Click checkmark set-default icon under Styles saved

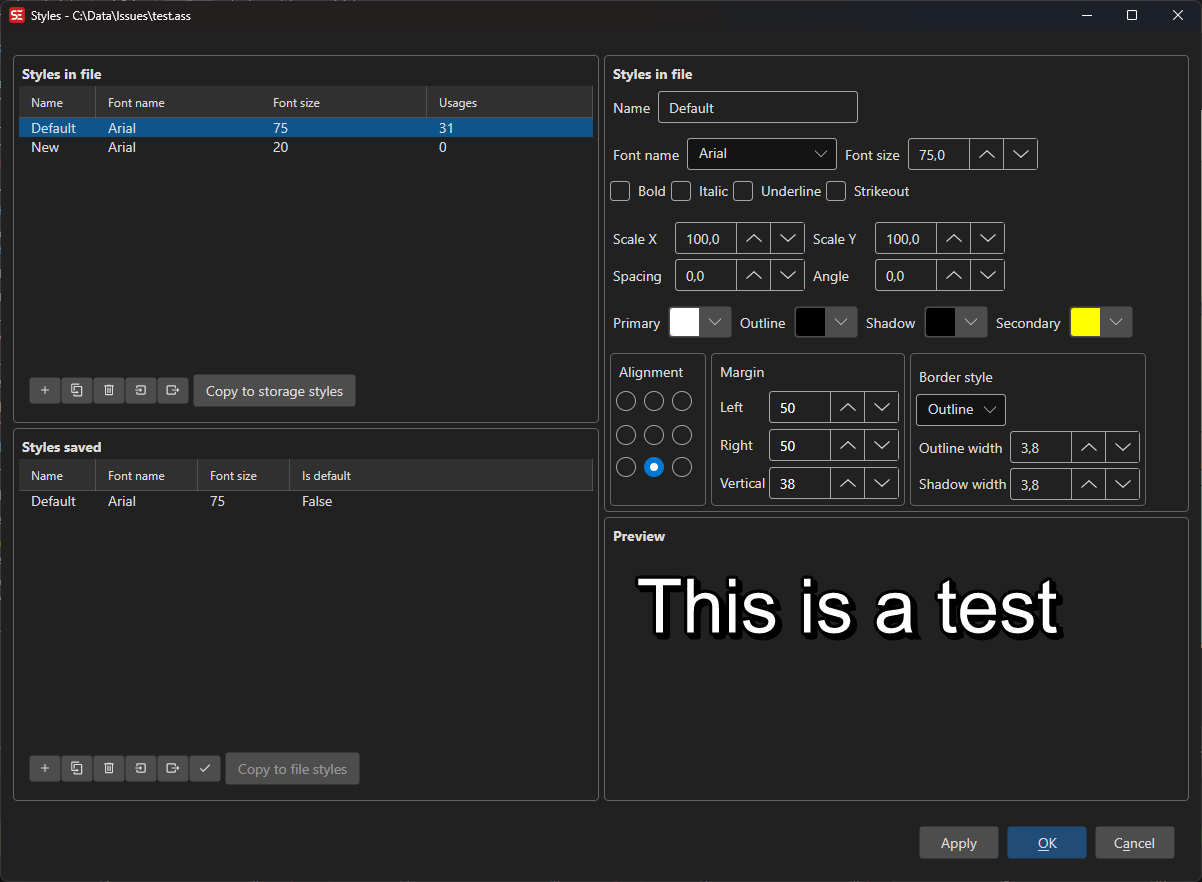click(x=205, y=769)
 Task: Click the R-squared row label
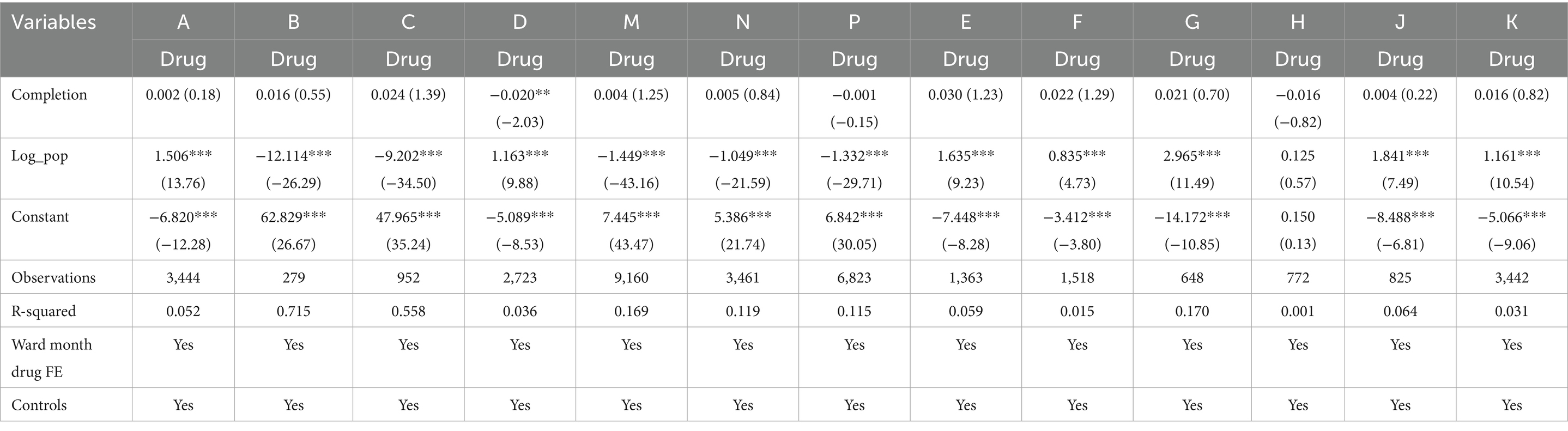tap(44, 311)
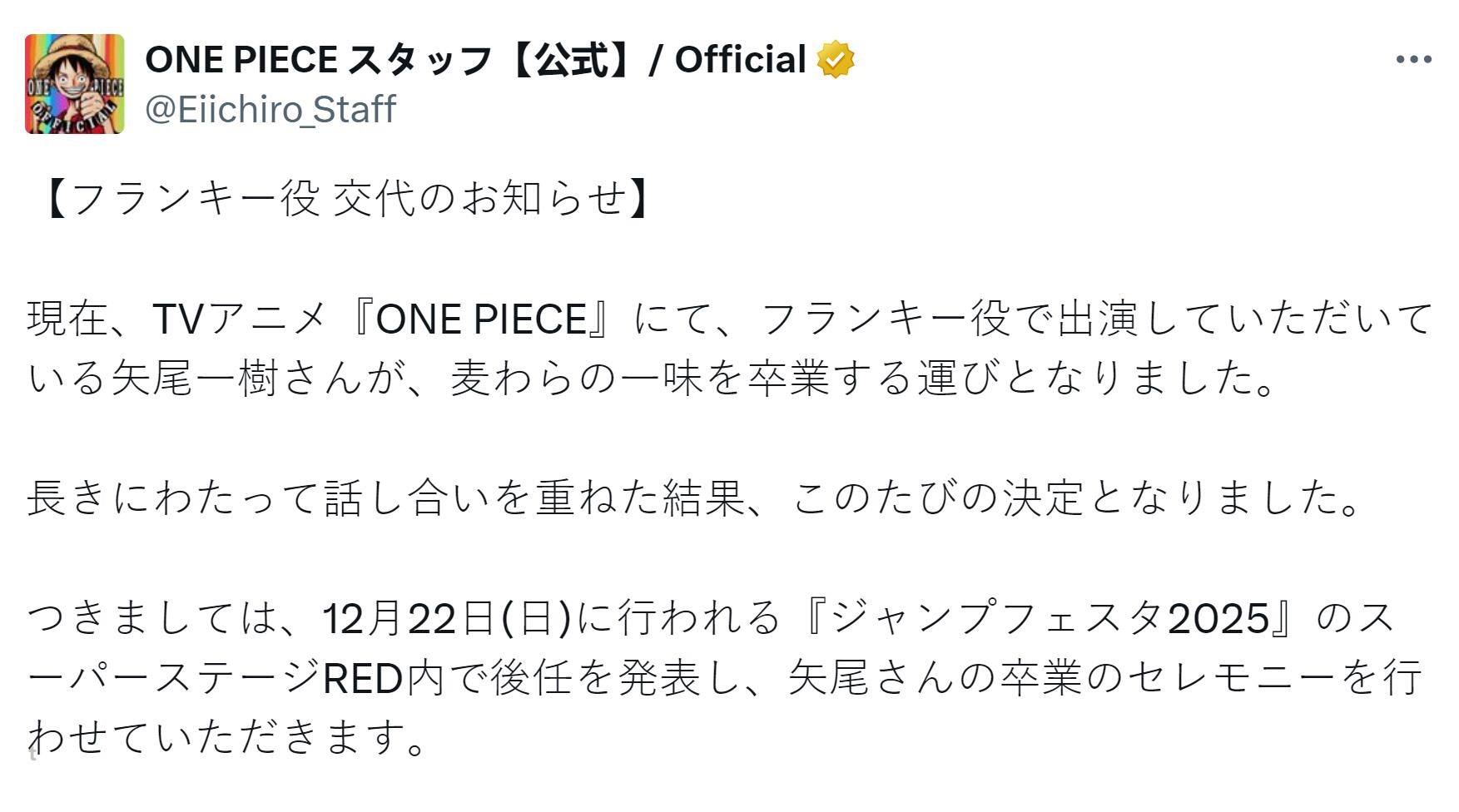Open the three-dot more options menu
Viewport: 1459px width, 812px height.
point(1413,60)
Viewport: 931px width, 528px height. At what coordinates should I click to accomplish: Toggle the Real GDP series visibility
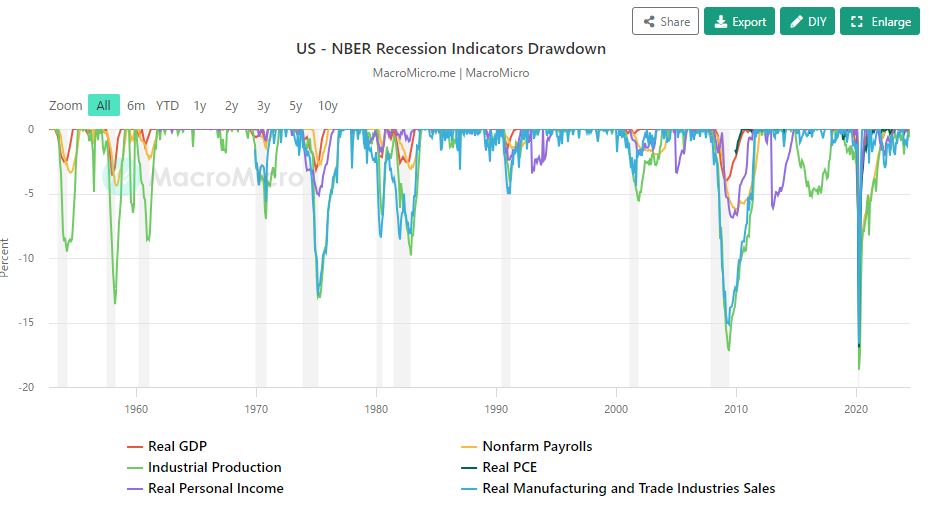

-----

Convert the rows above into a Markdown table with two columns, "No." and "Line", giving each line its number and skipping blank lines. Leave the pictures out of the table.

| No. | Line |
|---|---|
| 1 | Click checkmark set-default icon under Styles saved |
| 2 | click(x=205, y=769) |
| 3 |  Task: Click the R-squared row label |
| 4 | tap(44, 311) |
| 5 | Open the three-dot more options menu |
| 6 | Viewport: 1459px width, 812px height. |
| 7 | point(1413,60) |
| 8 | Viewport: 931px width, 528px height. At what coordinates should I click to accomplish: Toggle the Real GDP series visibility |